How would you feel if legislators in your state approved a law requiring a specific statement in certain types of radiology reports?
How would you feel if legislators in your state approved a law requiring a specific statement in certain types of radiology reports? What if your state legislators mandated a particular medical imaging procedure for a certain class of patients?
My guess is that many of you would be pretty skeptical. But both of these things happened recently, and as we approach the brave new world of healthcare reform, it’s something you need to pay increasing attention to. As we go through the process of adjusting to this new environment, there will need to be quite a few lines drawn. One of them should be to preserve the physician community as the arbiter of appropriate patient care.
The first requirement was approved last year in Connecticut. Beginning Oct. 1, all mammography reports given to a patient will include information about breast density. When applicable, the report must include the following notice: “If your mammogram demonstrates that you have dense breast tissue, which could hide small abnormalities, you might benefit from supplementary screening tests, which can include a breast ultrasound screening or a breast MRI examination, or both, depending on your individual risk factors.”
While it is true that the ACRIN 6666 trial did find there are cancers that can be detected by ultrasound that are not evident on mammography, it’s not a slam dunk that scanning dense-breasted women with ultrasound or MRI will decrease cancer rates. Dr. Daniel Kopans, a professor of radiology at Harvard, argues that the literature on breast density is based on flawed physics (Radiology 2008;246[3]:348-353).
Kopans also contends that breast cancer screening by ultrasound and MRI has not been subjected to randomized controlled trials, so their efficacy for screening is not clear. Given that, the Connecticut breast density law “will lead to unnecessary ultrasound-and possibly MRI-studies that will lead to unnecessary breast biopsies that will lead to increased, unnecessary, trauma to women and cost to society without any proof of benefit,” he said.

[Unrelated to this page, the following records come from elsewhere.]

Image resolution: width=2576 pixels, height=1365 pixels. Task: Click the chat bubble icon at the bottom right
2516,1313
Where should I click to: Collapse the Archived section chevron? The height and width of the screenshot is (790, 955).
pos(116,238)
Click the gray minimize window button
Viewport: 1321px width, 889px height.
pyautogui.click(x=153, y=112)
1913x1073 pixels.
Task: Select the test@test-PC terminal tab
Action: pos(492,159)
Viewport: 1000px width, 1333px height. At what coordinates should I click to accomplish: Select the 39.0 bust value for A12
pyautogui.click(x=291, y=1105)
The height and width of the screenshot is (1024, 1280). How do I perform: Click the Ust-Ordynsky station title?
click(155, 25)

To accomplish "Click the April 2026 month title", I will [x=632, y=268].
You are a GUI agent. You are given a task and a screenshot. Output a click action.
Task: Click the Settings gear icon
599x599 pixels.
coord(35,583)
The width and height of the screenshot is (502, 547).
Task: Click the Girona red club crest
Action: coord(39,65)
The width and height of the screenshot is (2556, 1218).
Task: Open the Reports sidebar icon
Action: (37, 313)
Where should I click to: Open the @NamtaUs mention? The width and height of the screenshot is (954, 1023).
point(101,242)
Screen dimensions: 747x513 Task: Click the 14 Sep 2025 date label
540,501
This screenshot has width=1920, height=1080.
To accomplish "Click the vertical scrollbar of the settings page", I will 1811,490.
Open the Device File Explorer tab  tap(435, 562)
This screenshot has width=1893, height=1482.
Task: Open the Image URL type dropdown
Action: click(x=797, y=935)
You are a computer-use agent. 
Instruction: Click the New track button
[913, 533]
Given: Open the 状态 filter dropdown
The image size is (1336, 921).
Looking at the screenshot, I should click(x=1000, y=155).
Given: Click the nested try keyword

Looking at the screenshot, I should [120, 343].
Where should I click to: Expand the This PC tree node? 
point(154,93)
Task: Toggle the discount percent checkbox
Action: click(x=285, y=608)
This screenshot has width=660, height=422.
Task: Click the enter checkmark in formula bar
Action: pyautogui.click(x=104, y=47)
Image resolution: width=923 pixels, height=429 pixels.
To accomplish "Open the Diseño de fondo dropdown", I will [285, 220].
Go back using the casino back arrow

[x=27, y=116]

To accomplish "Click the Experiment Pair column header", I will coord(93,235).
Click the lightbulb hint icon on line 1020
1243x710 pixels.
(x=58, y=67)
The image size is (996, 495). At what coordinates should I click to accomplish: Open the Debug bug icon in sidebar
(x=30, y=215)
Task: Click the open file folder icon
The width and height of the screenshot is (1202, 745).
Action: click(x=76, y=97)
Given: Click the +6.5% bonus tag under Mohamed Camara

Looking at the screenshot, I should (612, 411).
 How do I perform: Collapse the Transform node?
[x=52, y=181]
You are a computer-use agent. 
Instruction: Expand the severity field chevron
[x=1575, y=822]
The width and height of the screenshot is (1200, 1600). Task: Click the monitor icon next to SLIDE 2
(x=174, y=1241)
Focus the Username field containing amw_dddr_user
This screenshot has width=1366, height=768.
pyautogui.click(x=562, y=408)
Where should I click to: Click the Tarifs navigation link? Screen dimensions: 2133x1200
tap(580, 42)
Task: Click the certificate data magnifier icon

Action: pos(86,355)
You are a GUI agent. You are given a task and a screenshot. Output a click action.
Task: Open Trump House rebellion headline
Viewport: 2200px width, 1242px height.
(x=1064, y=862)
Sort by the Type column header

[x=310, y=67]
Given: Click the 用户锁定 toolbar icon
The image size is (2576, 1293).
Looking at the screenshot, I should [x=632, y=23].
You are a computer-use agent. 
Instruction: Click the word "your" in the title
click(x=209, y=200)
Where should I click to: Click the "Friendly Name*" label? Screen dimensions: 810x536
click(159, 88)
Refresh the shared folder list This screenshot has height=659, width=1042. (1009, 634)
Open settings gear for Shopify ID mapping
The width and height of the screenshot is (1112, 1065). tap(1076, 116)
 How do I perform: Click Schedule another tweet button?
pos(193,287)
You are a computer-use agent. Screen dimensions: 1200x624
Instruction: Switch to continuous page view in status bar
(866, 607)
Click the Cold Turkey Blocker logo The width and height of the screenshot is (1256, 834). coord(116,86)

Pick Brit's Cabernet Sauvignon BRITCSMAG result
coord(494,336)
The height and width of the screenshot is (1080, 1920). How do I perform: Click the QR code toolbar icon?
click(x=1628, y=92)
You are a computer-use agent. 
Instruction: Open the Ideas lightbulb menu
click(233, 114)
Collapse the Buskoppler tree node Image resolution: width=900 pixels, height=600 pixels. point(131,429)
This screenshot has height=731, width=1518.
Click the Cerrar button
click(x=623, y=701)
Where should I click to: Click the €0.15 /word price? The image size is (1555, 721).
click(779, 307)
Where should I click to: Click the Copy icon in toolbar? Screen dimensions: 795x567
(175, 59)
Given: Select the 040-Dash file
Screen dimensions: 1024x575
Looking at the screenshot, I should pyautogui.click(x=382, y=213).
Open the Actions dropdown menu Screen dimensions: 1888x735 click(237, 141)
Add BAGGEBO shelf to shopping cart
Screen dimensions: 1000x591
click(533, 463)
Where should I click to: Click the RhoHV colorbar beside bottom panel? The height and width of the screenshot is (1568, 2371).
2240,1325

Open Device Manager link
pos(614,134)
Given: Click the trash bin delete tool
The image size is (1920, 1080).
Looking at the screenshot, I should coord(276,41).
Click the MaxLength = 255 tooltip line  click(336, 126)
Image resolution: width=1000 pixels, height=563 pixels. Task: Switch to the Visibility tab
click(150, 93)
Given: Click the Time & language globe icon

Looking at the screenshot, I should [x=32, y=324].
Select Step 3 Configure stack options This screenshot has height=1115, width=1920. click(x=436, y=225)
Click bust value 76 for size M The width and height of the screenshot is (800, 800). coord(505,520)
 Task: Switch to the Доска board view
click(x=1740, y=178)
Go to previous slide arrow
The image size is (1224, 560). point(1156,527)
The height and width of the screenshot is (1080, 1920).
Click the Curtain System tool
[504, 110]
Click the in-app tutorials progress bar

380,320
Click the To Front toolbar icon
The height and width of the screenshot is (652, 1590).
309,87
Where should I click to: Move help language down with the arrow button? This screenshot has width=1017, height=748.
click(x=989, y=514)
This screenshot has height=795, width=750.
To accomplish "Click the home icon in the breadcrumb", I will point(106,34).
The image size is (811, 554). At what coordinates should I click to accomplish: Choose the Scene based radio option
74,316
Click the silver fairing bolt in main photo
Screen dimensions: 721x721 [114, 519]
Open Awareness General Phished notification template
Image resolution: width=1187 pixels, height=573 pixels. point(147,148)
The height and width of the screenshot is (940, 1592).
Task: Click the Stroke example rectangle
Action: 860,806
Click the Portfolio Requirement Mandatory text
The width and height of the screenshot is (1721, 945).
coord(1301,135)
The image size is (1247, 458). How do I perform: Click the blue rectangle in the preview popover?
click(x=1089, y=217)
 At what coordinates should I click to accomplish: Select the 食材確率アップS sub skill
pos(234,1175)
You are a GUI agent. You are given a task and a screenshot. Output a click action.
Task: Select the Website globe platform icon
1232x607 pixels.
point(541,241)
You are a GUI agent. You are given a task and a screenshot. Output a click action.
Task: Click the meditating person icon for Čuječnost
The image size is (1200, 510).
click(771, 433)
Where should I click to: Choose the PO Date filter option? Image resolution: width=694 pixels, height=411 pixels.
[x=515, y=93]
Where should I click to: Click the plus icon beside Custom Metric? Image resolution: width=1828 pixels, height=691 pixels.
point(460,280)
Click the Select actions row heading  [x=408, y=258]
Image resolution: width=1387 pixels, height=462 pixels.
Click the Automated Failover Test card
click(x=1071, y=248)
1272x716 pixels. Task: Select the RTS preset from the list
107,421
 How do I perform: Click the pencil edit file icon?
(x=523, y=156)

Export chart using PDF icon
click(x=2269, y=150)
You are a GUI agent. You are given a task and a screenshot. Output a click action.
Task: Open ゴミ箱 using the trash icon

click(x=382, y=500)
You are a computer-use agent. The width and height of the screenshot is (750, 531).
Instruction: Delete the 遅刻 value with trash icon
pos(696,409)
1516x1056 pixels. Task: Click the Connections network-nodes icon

The other example comes from Oklahoma this year, and deals with that most contentious of all topics, abortion. Legislators adopted a law requiring that women considering an abortion be given an ultrasound scan. The law requires that a vaginal transducer be used when it provides a clearer image of the fetus, and that the operator describe the fetus in detail, including its dimensions, the presence of cardiac activity, and the presence of external members and internal organs. The law also requires that the screen depicting the ultrasound images be turned toward the woman so she can view them.
The law was vetoed by Gov. Brad Henry, but the veto was promptly overridden. At last report, enforcement was halted pending legal challenges.
In his veto message, Henry said, “State policymakers should never mandate that a citizen be forced to undergo any medical procedure against his or her will, especially when such a procedure could cause physical or mental trauma. To do so amounts to an unconstitutional invasion of privacy.”
No matter how you feel about abortion, you have to wonder how far imaging and its practitioners should be dragged into the debate. And, in both of these instances, there is a larger question about the wisdom of legislators wading into the practice of medicine, as they have clearly done here.
I expect that most patients are more inclined to trust physicians to assure their health than they are an assembly of state legislators. Radiologists and other physicians need to keep this in mind as proposals like those above are introduced.